====== FRAGMENTO SELECCIONADO

La máquina de abrazar de José Sanchis Sinisterra. Sala: Guindalera. Actrices: Elia Muñoz y María Pastor. Espacio Escénico y Dirección: Juan Pastor. Producción: Teresa Valentín Gamazo.
Lo que más detestaba de niña Temple Grandin era un buen abrazo. Sobre todo si se lo proporcionaba espontáneamente algún ser querido. Algo que cualquier persona no aquejada de autismo agradecería, de no estar estresada, enfadada o simplemente poco cariñosa. Hoy Temple Grandin, prestigiosa Científica Animal se deja fotografiar rodeada de fans en actos públicos. Lo que demuestra que el autismo, como cualquier otra condición puede ser un punto de partida en vez de una limitación. Temple Grandin sustituyó los abrazos convencionales por la presión mecánica de una máquina destinada a aplacar el nerviosismo del ganado. Parecía tener más en común con los animales a los que visitaba en la granja de su tío, que con las personas con las que se encontraba obligada a convivir a diario. Hizo de esta circunstancia un modo de vida. El caso de Temple Grandin es recogido por Oliver Sacks, neuropsicólogo y escritor, en el libro Un Antropólogo en Marte.
Oliver Sacks hace de su terapia y de sus pacientes carne de ficción, como haría Sigmund Freud con sus famosas histéricas. A su vez el dramaturgo Sanchis Sinisterra, llevará a las tablas uno de estos casos como en su momento fue llevado El extraño caso de Dora.
El extraño caso de Temple Grandin, cargado poesía y lirismo, es retratado por el célebre dramaturgo, en una de sus últimas obras: La máquina de abrazar. El mecanismo dramático que presenta Sanchis Sinisterra en esta obra recuerda al diseñado por Juan Mayorga en Copito de Nieve. Dos personajes: un monstruo, en el mejor calderoniano sentido de la palabra, y su custodio. Encarnados en la obra de Sanchis Sinisterra, por una psicóloga neurótica y una lúcida paciente autista, valga la paradoja. Ambas exponen su caso en un ciclo de conferencias dónde se tratan asuntos de mucha más envergadura y sobre todo de mayor trascendencia económica. Tienen también estos dos personajes algo de Quijote y Sancho Panza persiguiendo su particular quimera. Sanchis Sinisterra gusta de utopías como demuestra en Ay Carmela o la recién reestrenada El Cerco de Leningrado.
Juan Pastor apuesta por una escenografía austera: un par de sillas y un atril de metacrilato, además de una pantalla dónde Iris va proyectando imágenes de sus queridos animales y plantas. El resultado es cierta atmósfera beckettiana, tan particular como el paisaje interno de su protagonista. Mayor cantidad de elementos habrían despistado la atención de la verdadera escenografía: el despliegue interpretativo de las actrices. Cabe destacar la magnífica e intensa actuación de María Pastor que a partir de tres sencillos rasgos que le sirven de base, un guiño, un movimiento de manos y una cadencia ronca, compone un personaje conmovedor no por ello exento de sentido del humor.
A lo largo de la obra paciente y psicóloga empequeñecen ante un mundo agresivo y cada vez más amenazador que va demasiado deprisa. Demasiado para la gente como Iris que posee otro sentido del tiempo. Entre tanto Iris se ha dejado abrazar en los momentos de mayor estrés por la máquina, sabiamente sugerida detrás de una pantalla. Máquina que funcionará como metáfora del aislamiento afectivo que no sólo sufre Iris, sino todos los que vivimos proyectándonos al futuro en vez de vivir el presente y pensando en cómo tener cada vez más en menos tiempo.
A medida que se quedan solas se van mirando la una en la otra, en un efectivo juego de espejos, para descubrir finalmente que tienen mucho más en común y están mucho más solas de lo que pensaron en un principio.
Después de un emotivo final, el público se rindió en un cálido aplauso ante este espectacular dúo tragicómico.

============

*PREGUNTAS DE COMPRENSIÓN:*
A: Responda con los datos de la reseña de La máquina de abrazar:
(i) ¿En qué libro recoge Oliver Sacks el caso de Temple Grandin?
(ii) ¿De qué elementos consta la escenografía que plantea Juan Pastor?
(iii) ¿Sobre qué tres rasgos construye María Pastor su personaje?
B: Según la reseña de La máquina de abrazar, ¿por qué resulta acertado que la escenografía sea austera? Explíquelo en una a tres oraciones.

====== INFORMACIÓN PROPORCIONADA

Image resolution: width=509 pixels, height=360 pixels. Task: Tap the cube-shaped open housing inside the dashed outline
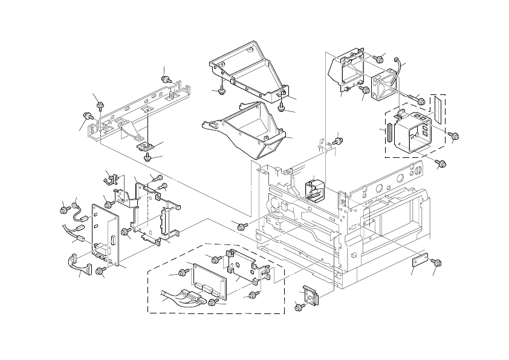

============

*SOLUCIONES POR PREGUNTA:*
A:
(i) En el libro Un Antropólogo en Marte.
(ii) De un par de sillas, un atril de metacrilato y una pantalla donde Iris proyecta imágenes de sus animales y plantas.
(iii) Sobre un guiño, un movimiento de manos y una cadencia ronca.

B: Una mayor cantidad de elementos habría desviado la atención de la verdadera escenografía de la obra. Esa escenografía es el despliegue interpretativo de las actrices.